La iniciativa busca limpiar el agua contaminada mediante filtros elaborados con cabello humano, con la esperanza de que este emblemático anfibio pueda regresar a su hábitat natural.

Una especie al borde de desaparecer

El ajolote ha prácticamente desaparecido de los canales en la última década. De acuerdo con especialistas de la Comunidad Independiente de Manejo Ambiental (CIMA), los censos pasaron de registrar menos de 300 ejemplares por kilómetro cuadrado a ninguno en algunas zonas.

La contaminación del agua —provocada por descargas domésticas, bacterias y metales pesados— es una de las principales causas de su declive.

Filtros hechos de cabello

El proyecto, impulsado por la organización Matter of Trust Latam, utiliza mechones de cabello que pueden absorber hasta cinco veces su peso en contaminantes como aceites y grasas.

Estos filtros, instalados en trajineras y orillas de los canales, permanecen alrededor de dos meses en el agua antes de ser retirados y tratados para su reutilización o integración al suelo, sin generar residuos.

“Si logramos tener cientos de trajineras con estos dispositivos, podríamos limpiar el agua de manera constante”, explican los impulsores del proyecto.

De las barberías al rescate ambiental

La iniciativa se sostiene gracias a una red de más de 30 barberías y estéticas que recolectan cabello en todo el país.
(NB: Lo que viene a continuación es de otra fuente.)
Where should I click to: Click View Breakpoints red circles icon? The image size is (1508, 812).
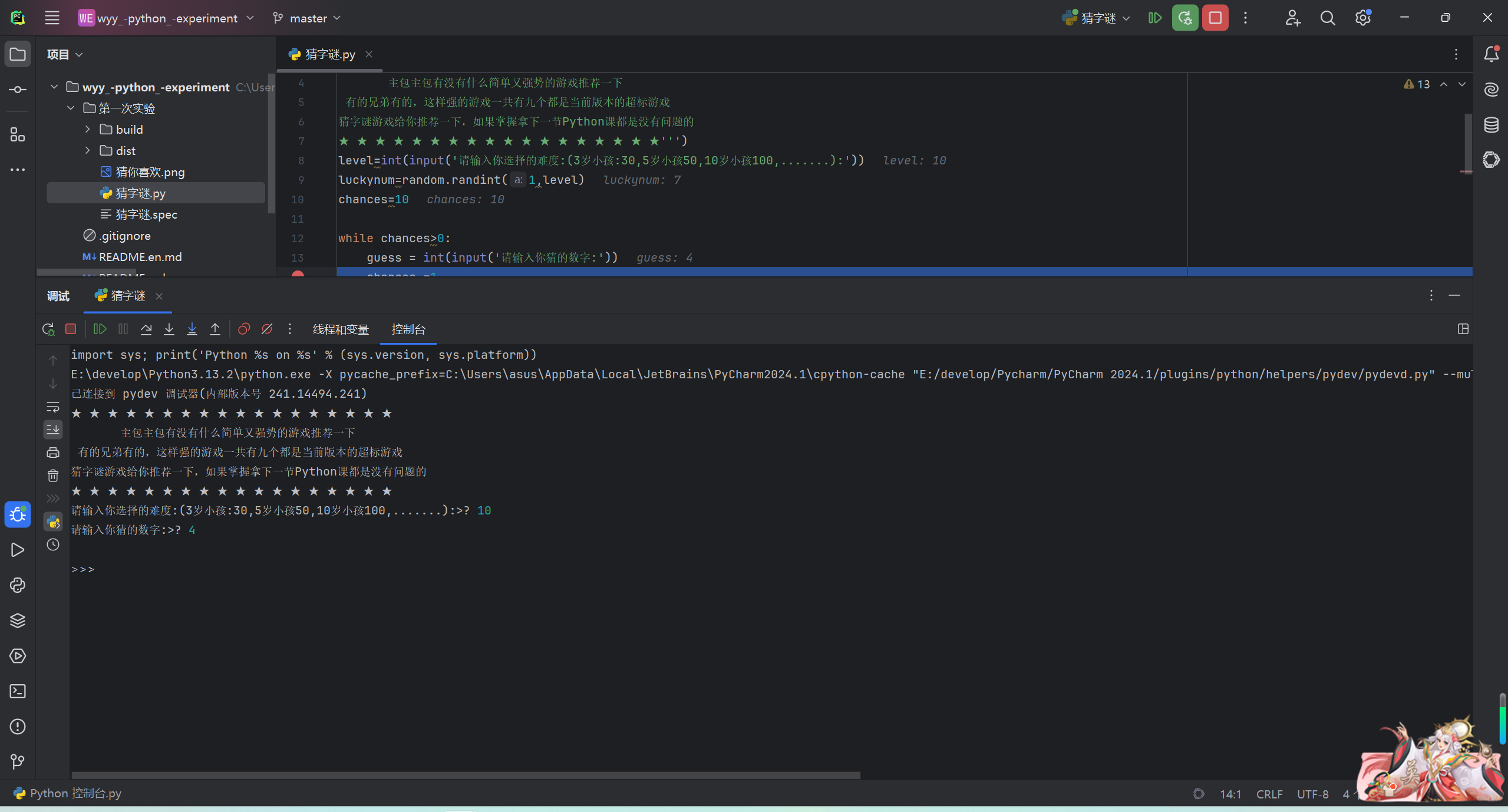[243, 329]
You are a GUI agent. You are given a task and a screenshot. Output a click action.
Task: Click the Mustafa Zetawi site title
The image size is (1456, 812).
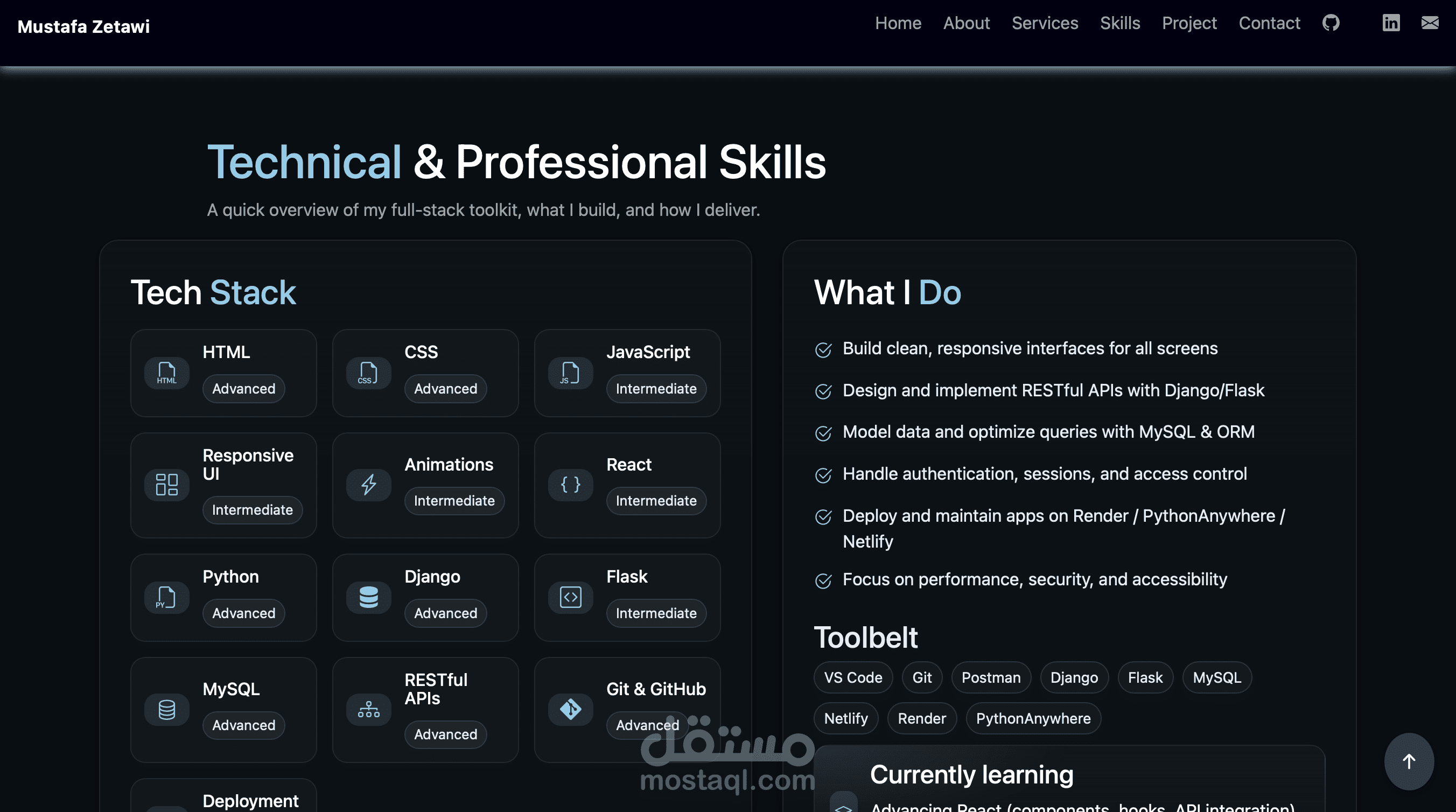point(83,26)
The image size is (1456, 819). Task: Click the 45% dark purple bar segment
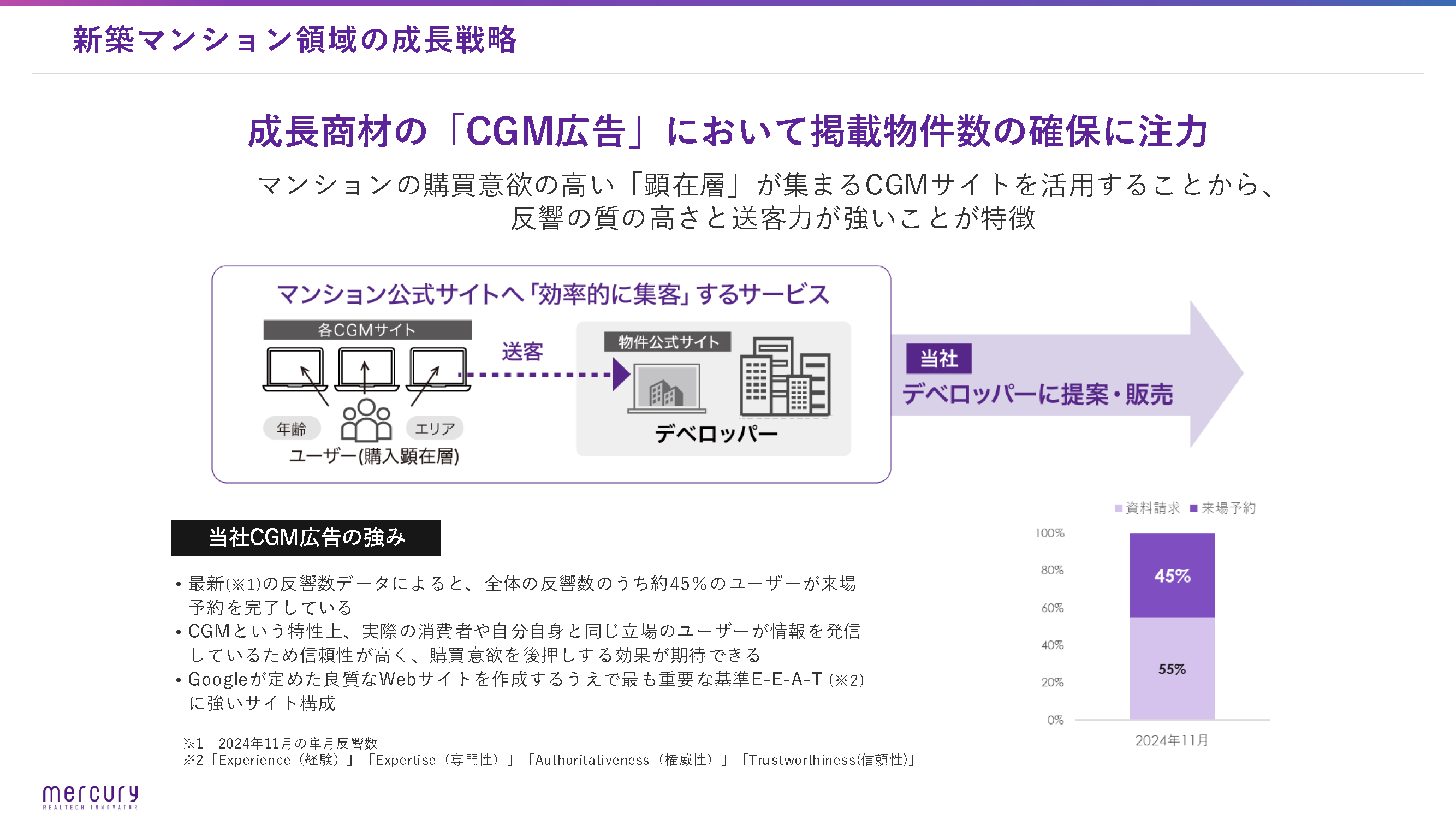1172,575
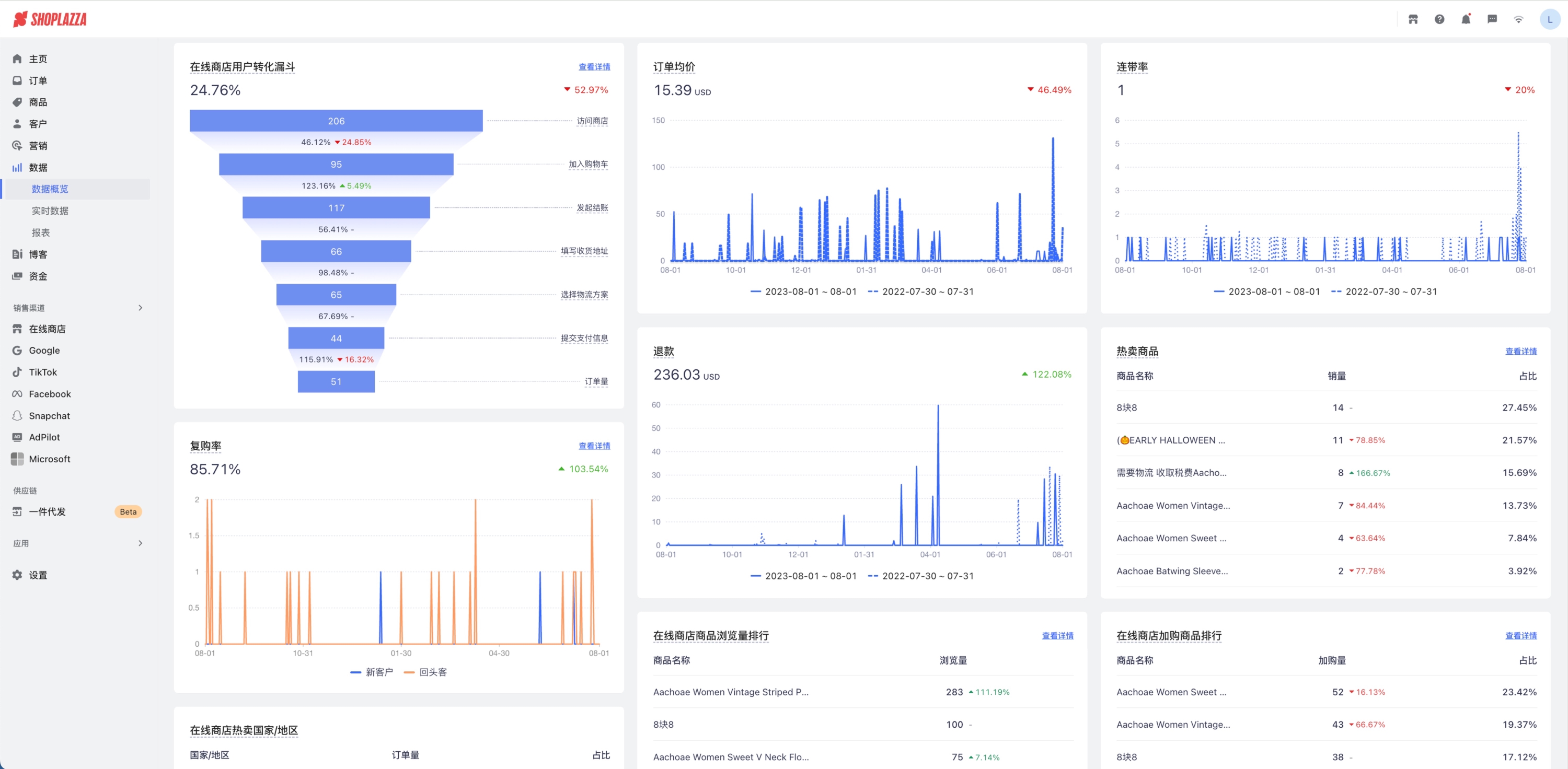
Task: Click the Shoplazza logo
Action: click(50, 19)
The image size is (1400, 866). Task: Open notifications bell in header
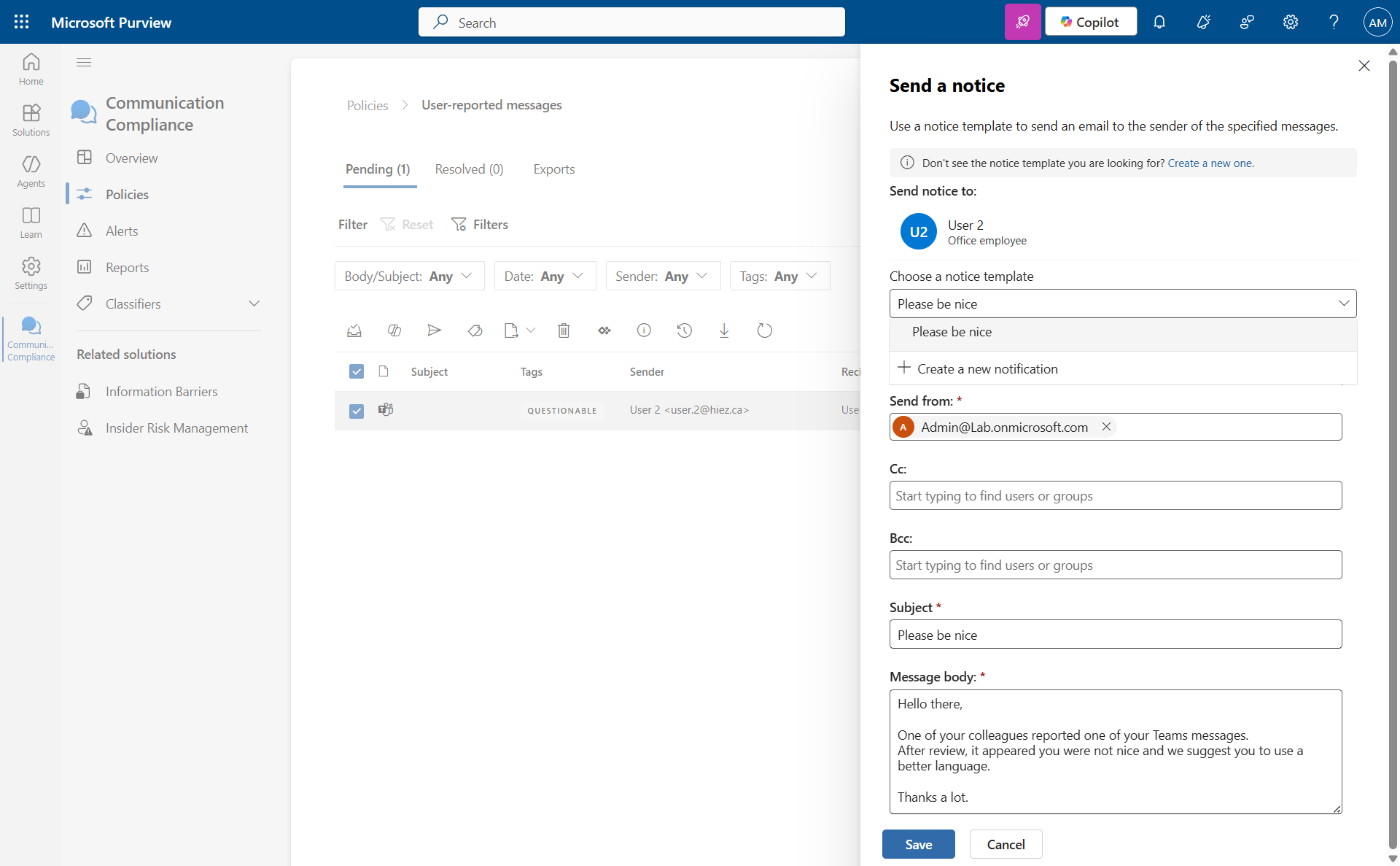(x=1159, y=22)
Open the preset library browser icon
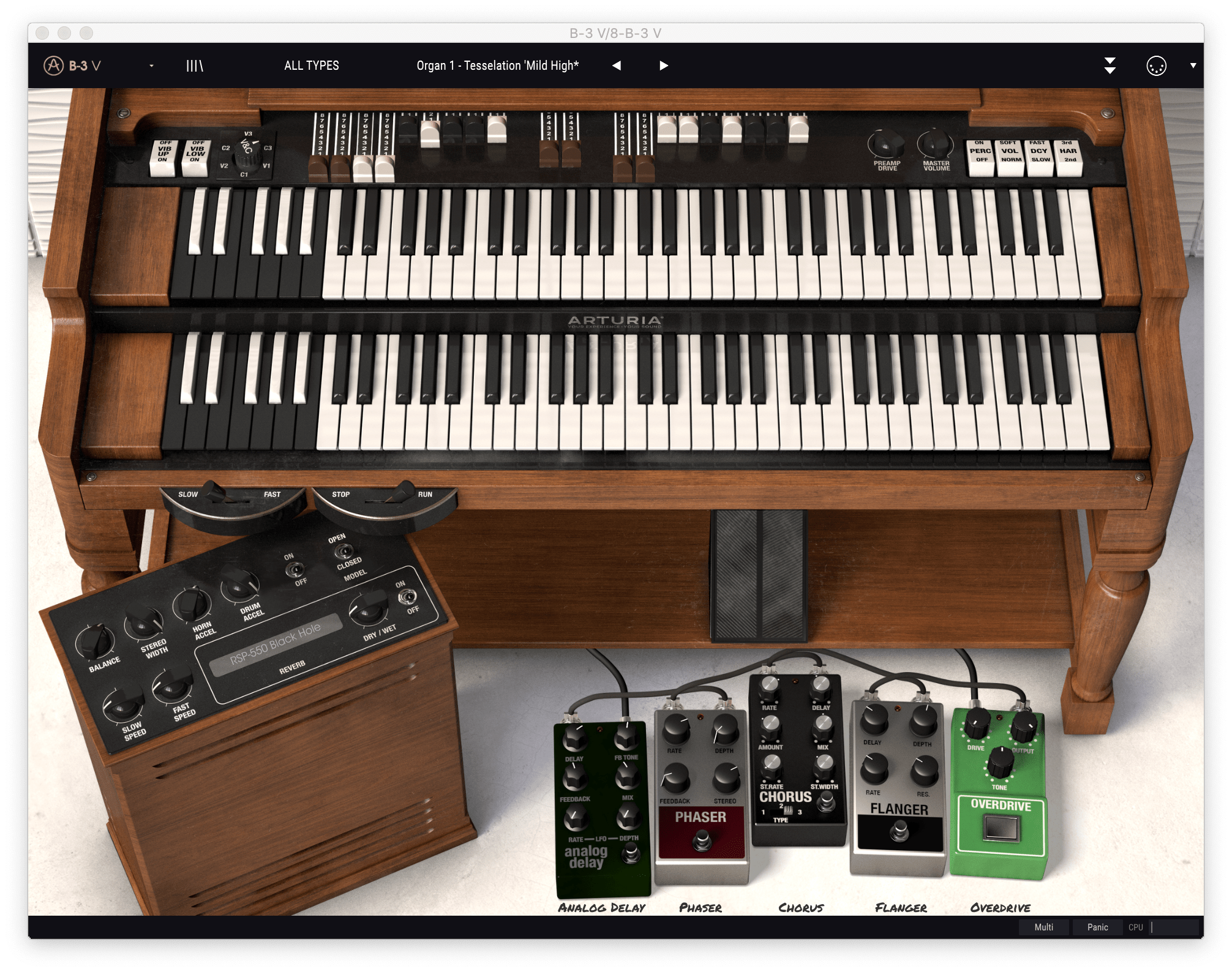This screenshot has height=972, width=1232. (194, 65)
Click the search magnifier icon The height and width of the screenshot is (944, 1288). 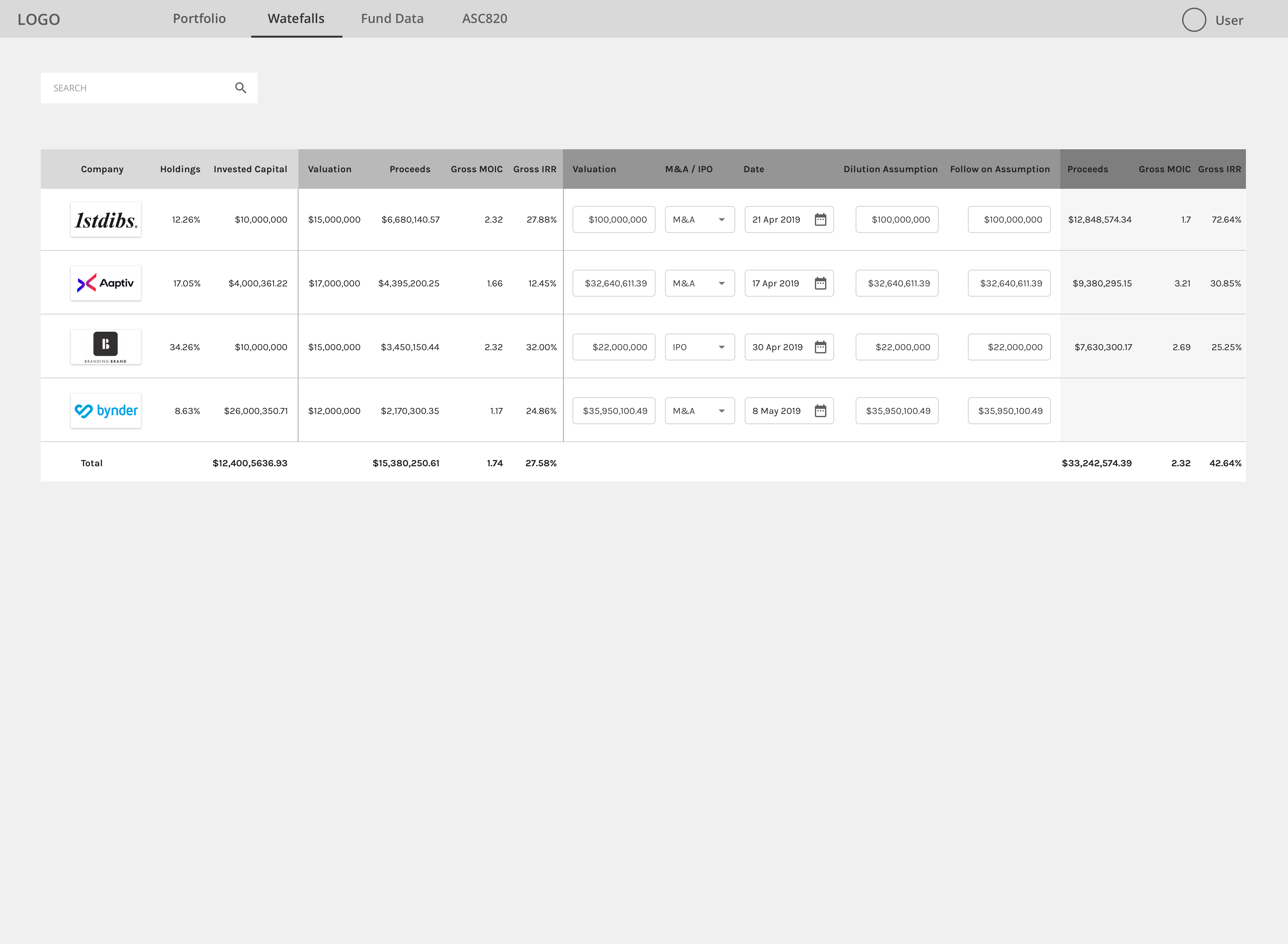tap(240, 88)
En promedio, cada establecimiento aporta cerca de dos kilos al mes, material que se transforma en filtros ecológicos.

Incluso en zonas del Estado de México, negocios locales se han sumado al esfuerzo, demostrando que pequeñas acciones pueden tener impacto ambiental significativo.

Esperanza para Xochimilco

Además de limpiar el agua, el proyecto busca restaurar el ecosistema para permitir el regreso del ajolote, una especie emblemática de México que también ha cobrado relevancia cultural y científica.

Aunque el reto es enorme, iniciativas como esta abren una vía innovadora y sostenible para enfrentar la contaminación y recuperar uno de los ecosistemas más representativos del país.